═════ DATA FOR REVIEW

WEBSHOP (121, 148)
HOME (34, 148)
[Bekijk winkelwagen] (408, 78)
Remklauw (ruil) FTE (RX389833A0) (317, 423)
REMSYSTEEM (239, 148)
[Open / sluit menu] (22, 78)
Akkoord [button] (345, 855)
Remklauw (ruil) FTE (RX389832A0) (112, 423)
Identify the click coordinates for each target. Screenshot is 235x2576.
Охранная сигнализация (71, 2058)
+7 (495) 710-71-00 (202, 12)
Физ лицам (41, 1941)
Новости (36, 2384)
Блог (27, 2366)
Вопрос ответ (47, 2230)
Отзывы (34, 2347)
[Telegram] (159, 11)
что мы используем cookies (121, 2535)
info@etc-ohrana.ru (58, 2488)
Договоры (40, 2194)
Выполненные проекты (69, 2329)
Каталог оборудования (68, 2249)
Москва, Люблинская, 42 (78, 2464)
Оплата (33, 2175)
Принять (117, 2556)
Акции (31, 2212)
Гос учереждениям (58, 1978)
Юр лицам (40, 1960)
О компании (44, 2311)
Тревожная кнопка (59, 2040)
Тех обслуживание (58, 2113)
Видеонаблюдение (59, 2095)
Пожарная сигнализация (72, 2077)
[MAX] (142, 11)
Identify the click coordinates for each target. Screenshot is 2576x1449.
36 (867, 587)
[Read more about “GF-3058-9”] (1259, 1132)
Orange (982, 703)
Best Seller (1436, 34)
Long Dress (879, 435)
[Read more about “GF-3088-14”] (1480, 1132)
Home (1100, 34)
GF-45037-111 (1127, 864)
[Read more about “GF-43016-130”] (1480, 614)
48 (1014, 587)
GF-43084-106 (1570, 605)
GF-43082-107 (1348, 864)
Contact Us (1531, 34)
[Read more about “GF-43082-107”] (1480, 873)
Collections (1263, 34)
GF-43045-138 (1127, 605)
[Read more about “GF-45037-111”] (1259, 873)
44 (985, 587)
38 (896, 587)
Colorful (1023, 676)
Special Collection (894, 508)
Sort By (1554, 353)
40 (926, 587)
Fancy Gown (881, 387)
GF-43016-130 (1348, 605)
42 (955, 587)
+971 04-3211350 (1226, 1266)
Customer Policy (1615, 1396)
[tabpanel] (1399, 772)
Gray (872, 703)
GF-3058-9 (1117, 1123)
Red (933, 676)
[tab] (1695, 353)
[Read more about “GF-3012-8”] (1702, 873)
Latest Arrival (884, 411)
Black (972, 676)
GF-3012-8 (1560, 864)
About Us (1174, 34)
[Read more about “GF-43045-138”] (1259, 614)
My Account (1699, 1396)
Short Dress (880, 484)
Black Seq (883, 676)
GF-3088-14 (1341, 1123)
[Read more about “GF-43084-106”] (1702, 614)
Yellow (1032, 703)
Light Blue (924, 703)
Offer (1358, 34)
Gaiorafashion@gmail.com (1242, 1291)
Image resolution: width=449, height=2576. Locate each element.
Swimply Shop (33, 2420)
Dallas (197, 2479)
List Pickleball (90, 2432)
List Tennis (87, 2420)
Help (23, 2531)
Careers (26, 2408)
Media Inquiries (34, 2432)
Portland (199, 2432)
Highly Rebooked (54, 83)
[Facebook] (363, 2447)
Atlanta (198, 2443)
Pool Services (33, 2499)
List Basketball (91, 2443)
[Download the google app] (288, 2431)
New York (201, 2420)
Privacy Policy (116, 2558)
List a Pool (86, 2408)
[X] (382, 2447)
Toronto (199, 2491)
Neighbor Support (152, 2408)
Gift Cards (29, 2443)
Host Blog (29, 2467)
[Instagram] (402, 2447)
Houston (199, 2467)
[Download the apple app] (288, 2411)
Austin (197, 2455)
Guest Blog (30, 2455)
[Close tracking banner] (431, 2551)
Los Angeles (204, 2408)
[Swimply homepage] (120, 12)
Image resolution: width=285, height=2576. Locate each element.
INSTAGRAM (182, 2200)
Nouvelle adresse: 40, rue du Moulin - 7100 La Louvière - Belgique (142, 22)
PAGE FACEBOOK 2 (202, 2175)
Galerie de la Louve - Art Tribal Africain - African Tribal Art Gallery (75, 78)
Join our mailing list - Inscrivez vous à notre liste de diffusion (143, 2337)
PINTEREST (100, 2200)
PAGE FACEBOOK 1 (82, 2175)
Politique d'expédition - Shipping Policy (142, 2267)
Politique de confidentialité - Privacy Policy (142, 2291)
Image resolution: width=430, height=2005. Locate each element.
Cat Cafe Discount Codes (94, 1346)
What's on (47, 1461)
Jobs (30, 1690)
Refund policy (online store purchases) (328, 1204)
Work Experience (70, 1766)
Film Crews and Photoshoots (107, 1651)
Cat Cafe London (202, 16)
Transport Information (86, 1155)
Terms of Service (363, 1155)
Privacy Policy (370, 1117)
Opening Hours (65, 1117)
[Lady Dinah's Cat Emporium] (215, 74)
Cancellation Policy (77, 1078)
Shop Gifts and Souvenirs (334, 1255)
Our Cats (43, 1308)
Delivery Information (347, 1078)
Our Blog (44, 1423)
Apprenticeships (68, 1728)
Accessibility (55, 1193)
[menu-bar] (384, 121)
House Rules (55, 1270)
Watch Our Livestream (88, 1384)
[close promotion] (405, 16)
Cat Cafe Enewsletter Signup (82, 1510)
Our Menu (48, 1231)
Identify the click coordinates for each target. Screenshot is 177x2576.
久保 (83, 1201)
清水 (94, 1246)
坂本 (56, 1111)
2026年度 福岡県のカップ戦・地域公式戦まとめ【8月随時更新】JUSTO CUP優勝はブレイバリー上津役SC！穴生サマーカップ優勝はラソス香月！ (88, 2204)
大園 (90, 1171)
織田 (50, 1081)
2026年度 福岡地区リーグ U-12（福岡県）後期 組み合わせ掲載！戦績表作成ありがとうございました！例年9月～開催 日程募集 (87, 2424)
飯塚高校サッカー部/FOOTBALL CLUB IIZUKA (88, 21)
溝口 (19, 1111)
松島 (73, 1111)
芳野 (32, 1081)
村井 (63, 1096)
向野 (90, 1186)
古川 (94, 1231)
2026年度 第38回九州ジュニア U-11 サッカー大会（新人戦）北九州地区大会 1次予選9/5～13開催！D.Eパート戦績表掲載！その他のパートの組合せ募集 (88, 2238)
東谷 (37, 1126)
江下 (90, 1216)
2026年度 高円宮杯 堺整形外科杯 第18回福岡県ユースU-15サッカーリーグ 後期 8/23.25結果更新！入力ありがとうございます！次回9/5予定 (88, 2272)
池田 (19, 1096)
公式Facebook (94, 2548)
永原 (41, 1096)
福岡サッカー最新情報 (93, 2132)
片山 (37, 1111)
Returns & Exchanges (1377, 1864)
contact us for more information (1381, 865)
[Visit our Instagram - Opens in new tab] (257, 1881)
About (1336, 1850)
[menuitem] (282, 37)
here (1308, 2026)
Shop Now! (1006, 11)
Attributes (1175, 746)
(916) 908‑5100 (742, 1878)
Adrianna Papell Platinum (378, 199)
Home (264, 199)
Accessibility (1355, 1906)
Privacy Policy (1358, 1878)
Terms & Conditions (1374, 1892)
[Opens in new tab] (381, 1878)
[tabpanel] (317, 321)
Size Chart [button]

══════════

EXERCISE AIM: Scan the records above, then copy out each line that mentions "Remklauw".

TASK RESULT:
Remklauw (ruil) FTE (RX389833A0) (317, 423)
Remklauw (ruil) FTE (RX389832A0) (112, 423)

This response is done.